Extracellular Vesicle-based Delivery of Paclitaxel to Lung Cancer Cells: Uptake, Anticancer Effects, Autophagy and Mitophagy Pathways

Abstract

Background

Due to their unique properties, extracellular vesicles (EVs) are promising nanocarriers for exogenous drug delivery.

Aim

We prepared a drug delivery system based on large EVs (LEVs) containing paclitaxel (PTX) (LEVs-PTX) to investigate anticancer effects on lung cancer cells with a focus on autophagy.

Methods

LEVs-PTX were isolated from lung cancer cells by ultracentrifugation and characterized using different techniques. Rhodamine B dye (Rh B) was used to label LEVs-PTX for cell tracking. MTT assay was performed to investigate the cellular toxicity of PTX and LEVs-PTX for 24 h and 48 h.

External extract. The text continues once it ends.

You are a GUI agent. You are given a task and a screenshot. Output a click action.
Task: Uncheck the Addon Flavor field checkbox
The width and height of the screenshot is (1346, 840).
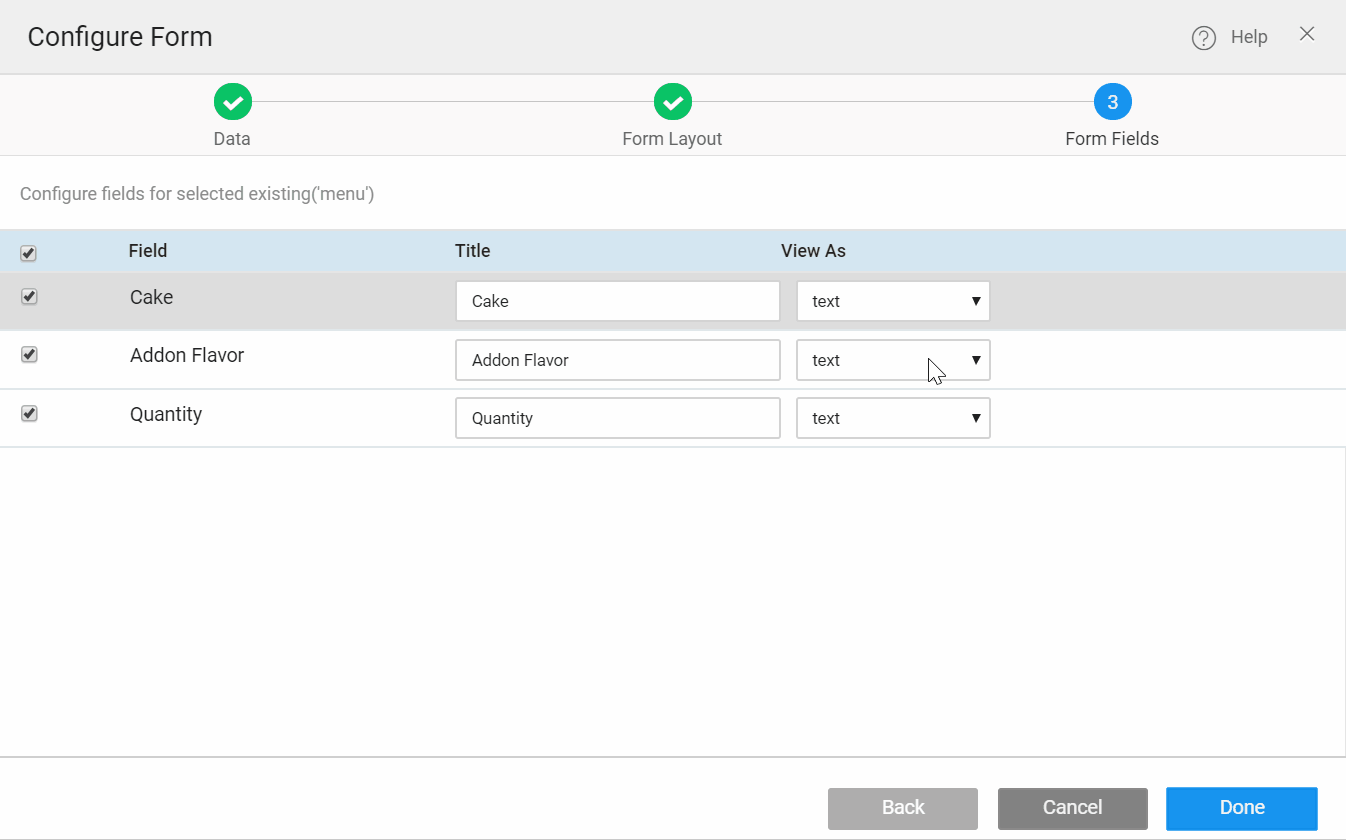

The uptake of LEVs-PTX was monitored by immunofluorescence microscopy in breast and lung cancer cells. A colorimetric assay was performed to evaluate apoptosis, while Western blotting assays were used to investigate autophagy proteins. Real-time PCR was used to measure mitophagy genes.

Results

Characterization techniques showed that LEVs were isolated and loaded with PTX. Rh B labeled LEVs, which was confirmed by a fluorescence spectrophotometer. Immunofluorescence microscopy showed that the lung and breast cancer cells had captured LEVs. Cell viability was decreased in LEVs-PTX cells which coincided with an increase in caspase-3 activity in LEVs-PTX cells. The Beclin-1 protein level and LC3 II/I ratio decreased, while the P62 protein level was increased in LEVs-PTX cells. The mitophagy genes such as Pink-1 and Parkin were upregulated in LEVs-PTX cells.

Conclusion

The data show that LEVs-PTX induced apoptosis, which inhibited the autophagy pathway and increased mitophagy markers, suggesting damage to cell organelles through intracellular delivery of PTX.